■ **Your objective**:
Go through the records and copy each line where the word "computer" occurs.

START Material supplied

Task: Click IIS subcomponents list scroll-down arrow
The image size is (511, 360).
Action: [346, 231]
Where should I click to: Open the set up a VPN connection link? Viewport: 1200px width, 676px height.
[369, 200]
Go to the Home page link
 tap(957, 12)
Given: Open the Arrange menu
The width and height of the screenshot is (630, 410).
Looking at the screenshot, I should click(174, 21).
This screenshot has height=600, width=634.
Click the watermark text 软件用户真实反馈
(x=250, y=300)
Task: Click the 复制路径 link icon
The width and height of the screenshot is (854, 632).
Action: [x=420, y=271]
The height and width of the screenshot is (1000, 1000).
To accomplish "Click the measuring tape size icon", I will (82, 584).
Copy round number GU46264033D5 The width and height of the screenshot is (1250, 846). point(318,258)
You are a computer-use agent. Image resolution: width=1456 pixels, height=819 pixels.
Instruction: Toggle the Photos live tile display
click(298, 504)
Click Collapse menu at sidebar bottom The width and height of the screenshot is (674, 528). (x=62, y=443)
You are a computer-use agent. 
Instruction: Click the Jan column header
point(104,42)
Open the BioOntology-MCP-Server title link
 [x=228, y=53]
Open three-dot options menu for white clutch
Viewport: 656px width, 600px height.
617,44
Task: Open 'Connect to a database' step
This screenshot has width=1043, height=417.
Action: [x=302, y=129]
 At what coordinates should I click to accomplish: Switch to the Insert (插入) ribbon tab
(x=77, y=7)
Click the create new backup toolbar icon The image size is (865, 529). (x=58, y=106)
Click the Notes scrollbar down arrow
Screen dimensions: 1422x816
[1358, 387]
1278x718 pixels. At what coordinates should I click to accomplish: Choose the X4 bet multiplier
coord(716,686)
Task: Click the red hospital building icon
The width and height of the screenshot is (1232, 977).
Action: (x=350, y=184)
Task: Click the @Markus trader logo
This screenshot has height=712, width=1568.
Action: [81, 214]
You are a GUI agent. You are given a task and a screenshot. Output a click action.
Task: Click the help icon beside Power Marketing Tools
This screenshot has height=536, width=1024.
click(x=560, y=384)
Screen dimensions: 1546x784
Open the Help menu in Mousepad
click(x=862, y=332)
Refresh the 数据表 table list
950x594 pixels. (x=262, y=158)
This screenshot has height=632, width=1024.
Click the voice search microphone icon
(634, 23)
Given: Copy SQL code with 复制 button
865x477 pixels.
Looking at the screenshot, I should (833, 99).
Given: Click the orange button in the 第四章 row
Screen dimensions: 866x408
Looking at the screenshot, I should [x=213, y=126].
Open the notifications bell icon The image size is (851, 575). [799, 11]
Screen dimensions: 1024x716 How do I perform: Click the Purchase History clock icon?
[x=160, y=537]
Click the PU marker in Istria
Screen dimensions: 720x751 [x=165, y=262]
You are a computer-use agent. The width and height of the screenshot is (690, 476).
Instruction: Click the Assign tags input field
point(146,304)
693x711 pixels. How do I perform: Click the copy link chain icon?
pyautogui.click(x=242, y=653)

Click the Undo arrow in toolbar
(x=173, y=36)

END Material supplied

■ **The completed task**:
You are a computer-use agent. Image resolution: width=1456 pixels, height=819 pixels.
You are a computer-use agent. 
You are a computer-use agent. The width and height of the screenshot is (690, 476).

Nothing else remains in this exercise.